**** TASK DATA ****

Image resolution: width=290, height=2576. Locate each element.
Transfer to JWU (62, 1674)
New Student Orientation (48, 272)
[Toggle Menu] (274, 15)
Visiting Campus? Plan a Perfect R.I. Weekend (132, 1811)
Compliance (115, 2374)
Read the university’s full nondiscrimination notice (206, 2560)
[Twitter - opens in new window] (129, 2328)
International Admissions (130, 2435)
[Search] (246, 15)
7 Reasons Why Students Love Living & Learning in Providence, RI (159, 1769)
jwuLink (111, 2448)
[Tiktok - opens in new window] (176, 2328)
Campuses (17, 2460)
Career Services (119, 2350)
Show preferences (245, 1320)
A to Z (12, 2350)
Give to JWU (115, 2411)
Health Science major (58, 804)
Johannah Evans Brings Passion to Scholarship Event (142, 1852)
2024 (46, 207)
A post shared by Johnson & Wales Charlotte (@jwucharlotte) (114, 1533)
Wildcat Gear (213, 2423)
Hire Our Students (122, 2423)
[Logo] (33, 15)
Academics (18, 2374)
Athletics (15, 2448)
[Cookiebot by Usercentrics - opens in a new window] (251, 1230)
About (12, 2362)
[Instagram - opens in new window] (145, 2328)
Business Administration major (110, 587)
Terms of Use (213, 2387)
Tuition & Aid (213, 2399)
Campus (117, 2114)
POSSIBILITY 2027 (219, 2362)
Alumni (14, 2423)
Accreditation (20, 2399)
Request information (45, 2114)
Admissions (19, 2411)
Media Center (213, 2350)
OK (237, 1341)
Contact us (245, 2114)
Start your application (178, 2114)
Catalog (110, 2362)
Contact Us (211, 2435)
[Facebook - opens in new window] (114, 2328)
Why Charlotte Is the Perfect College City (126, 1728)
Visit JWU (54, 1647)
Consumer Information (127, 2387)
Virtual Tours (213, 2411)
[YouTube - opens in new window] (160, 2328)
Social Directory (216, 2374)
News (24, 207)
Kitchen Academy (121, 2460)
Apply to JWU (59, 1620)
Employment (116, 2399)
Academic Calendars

****

• WHAT THE TASK ASKS
Which lines contain "Admissions"? Copy each of them from the listing.

• WRITTEN RESPONSE
International Admissions (130, 2435)
Admissions (19, 2411)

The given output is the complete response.